I am also acutely aware of the fact that search engines are valuing semantic features on interfaces much more than before and are awarding those solutions which are easily recognised by automated tools as containing set pieces of data (such as contact details, addresses, Geo locations, events, etc.)

Many companies also struggle with implementing pixel perfect cross browser solutions, spending many hours on them, while overlooking much more important semantic related factors of their interfaces.

SEO consultancy is implemented at the very end of the process, as opposed to from the very start.

SEO unaware developers work on creating solutions for which they believe are correct and will get well optimised, something that usually results in no Google rank whatsoever, as putting an h1 around logo is seen as ‘good practice’ as ‘logo is the most important aspect of every page’, which is, of course, so blatantly not true that it is arguably not even worth discussing.

Standards compliance

Monday, May 26th, 2008

In many discussions with various developers I have heard the term ‘standards compliance’ used very loosely to, usually, denote the idea that (X)HTML code of web pages on a given web site validate against a W3C validator of some sort.

Unfortunately, I would not consider simply just a W3C (X)HTML compliant web site in any way standards compliant today at all.
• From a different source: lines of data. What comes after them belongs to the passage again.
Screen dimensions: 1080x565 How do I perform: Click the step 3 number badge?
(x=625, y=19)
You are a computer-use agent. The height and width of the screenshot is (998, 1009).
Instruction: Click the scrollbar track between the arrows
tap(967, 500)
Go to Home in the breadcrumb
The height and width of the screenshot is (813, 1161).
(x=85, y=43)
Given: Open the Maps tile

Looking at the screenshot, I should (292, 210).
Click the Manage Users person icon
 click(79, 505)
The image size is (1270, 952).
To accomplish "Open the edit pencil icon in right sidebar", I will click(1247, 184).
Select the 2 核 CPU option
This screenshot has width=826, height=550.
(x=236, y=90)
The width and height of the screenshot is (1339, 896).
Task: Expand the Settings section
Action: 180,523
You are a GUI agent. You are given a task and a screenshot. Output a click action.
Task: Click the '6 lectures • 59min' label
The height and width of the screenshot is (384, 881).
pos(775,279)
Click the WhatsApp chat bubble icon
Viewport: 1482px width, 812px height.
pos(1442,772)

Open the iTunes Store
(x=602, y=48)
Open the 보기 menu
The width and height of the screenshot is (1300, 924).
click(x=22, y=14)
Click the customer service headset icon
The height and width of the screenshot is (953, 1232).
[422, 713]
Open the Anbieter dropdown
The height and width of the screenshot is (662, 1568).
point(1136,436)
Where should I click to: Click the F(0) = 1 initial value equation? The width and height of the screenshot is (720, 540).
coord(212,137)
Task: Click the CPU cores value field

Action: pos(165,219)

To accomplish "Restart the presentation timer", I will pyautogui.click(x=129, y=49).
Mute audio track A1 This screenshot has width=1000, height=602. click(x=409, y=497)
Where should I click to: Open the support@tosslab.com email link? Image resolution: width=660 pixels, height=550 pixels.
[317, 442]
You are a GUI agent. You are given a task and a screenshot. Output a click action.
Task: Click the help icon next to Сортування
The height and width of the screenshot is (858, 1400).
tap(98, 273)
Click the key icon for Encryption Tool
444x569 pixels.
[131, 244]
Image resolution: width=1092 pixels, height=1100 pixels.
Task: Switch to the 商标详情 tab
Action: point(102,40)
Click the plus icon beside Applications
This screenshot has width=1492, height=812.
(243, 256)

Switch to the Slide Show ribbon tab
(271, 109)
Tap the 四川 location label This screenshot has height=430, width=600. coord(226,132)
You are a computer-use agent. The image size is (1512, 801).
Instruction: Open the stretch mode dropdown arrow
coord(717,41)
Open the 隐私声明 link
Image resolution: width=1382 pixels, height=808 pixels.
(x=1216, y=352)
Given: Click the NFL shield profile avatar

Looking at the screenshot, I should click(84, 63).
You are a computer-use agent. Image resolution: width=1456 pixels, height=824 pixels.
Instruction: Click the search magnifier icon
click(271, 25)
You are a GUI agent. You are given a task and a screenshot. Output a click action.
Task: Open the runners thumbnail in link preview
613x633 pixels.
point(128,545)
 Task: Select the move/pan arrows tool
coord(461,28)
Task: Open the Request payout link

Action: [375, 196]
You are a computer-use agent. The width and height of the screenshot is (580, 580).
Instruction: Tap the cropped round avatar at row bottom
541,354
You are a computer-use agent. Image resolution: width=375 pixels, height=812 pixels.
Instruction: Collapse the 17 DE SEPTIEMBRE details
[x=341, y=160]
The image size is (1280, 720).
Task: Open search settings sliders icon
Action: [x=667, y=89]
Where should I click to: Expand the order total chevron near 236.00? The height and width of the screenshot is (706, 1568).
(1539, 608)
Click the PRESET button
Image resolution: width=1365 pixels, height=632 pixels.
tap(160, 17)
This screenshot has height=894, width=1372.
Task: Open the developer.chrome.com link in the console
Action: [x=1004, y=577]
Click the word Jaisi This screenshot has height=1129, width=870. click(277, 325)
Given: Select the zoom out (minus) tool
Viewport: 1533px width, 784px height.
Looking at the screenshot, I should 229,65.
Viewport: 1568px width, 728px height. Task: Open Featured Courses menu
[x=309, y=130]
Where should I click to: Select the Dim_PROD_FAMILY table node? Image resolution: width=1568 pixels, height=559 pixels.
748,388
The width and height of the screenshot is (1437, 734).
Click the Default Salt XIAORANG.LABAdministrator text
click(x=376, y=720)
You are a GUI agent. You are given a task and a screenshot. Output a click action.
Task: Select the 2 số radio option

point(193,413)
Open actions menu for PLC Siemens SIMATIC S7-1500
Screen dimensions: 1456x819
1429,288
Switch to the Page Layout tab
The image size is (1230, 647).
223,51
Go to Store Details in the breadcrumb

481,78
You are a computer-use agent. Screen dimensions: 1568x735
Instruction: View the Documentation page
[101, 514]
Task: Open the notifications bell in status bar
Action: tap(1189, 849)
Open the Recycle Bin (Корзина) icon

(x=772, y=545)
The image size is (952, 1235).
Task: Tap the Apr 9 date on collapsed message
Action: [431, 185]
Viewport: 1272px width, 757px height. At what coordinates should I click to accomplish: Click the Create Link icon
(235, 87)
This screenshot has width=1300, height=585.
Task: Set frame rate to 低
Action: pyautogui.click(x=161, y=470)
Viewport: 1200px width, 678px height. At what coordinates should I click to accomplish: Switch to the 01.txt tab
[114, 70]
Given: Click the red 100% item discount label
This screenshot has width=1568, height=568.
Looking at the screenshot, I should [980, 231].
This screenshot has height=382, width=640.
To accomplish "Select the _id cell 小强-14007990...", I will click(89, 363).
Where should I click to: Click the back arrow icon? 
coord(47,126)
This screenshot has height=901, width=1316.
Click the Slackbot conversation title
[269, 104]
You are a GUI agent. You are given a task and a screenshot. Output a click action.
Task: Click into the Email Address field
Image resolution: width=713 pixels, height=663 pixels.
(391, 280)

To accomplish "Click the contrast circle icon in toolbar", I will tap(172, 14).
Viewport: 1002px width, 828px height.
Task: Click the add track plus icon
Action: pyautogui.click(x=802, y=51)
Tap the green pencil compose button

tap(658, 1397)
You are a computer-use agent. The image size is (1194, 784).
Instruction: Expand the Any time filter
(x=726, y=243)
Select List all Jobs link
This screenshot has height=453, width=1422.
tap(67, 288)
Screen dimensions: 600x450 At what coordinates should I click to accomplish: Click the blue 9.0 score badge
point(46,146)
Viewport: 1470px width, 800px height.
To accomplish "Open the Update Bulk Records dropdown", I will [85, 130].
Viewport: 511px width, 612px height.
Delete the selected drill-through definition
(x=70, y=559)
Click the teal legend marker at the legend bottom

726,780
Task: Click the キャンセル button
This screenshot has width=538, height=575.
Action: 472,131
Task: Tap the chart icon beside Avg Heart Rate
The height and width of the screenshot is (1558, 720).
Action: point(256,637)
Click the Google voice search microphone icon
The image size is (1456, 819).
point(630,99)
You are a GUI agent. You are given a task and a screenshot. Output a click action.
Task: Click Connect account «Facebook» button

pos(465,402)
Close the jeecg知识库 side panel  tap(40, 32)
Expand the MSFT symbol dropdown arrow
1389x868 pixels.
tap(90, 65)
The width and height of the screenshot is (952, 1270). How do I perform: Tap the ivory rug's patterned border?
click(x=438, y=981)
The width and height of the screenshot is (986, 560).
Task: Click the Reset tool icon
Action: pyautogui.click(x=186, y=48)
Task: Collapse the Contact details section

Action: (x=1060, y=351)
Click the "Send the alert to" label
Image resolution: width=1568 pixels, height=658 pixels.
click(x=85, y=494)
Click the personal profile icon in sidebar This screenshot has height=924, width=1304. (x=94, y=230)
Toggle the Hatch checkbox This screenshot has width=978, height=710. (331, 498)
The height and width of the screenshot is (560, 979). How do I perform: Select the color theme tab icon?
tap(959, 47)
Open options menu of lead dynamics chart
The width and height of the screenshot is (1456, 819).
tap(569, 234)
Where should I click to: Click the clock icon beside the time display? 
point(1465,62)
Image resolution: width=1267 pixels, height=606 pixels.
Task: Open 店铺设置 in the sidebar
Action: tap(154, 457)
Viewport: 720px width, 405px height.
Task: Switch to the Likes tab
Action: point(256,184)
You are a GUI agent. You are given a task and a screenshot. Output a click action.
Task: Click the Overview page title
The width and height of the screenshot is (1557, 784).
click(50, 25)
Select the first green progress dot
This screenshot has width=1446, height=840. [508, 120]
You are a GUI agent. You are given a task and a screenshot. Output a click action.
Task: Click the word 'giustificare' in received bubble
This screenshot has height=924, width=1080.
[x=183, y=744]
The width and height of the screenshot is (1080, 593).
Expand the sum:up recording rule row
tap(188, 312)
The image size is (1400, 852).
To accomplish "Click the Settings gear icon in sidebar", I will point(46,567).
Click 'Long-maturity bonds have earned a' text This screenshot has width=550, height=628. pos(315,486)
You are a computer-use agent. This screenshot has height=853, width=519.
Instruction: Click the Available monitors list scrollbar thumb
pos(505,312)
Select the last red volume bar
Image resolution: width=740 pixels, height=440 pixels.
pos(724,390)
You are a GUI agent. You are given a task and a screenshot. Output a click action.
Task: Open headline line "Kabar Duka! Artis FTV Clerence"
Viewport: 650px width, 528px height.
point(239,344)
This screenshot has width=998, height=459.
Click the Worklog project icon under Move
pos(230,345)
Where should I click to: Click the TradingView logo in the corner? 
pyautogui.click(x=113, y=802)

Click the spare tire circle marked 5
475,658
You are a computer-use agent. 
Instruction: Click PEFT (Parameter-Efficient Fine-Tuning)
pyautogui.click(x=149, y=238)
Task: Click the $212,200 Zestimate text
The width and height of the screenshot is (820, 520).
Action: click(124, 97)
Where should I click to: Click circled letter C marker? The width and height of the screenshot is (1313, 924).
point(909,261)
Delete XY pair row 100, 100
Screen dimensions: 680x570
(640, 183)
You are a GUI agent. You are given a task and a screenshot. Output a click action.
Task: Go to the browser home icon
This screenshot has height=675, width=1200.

At best, (X)HTML code validity is a fairly good first step towards achieving ‘standards compliance’.

Here is a quick insight into different grades of standards compliance which I would consider as required, relevant and highly recommended for implementation on every web based project.

Good standards compliance

Better standards compliance

Much better

  • Include all the above steps, and also
  • Use microformats wherever possible
  • Ensure at least AA accessibility compliance
  • Ensure graceful degradation of the code (especially JavaScript)
  • Make sure your pages are below 100Kb in size by all means

Best

  • All of the above, but also
  • Make sure the web site is usable (not just accessible) within a screen reader, which should also mean that the web site is easily usable for normal users without use of a mouse
  • Create site architecture which is SEO ready from the outset (including pretty URLs)
  • Ensure compatibility with future browsers/clients (mobile phones, playstations and small laptops)
  • Ensure that the overall solution is very consistently implemented, including common approach to component coding, clear and concise reusable site portions, etc.
  • Ensure (re)use of commonly recognised and well adopted UI design patterns
  • Code with future compatibility in mind, so as to ensure forward compatibility with emerging technologies and new versions of web browsers

The above check list is by no means definite, final or full, but it is a good starting check point to ensure that the end product of a web site is of high quality and fit for the web of today and evenly reaches all types of users hitting your web site day to day.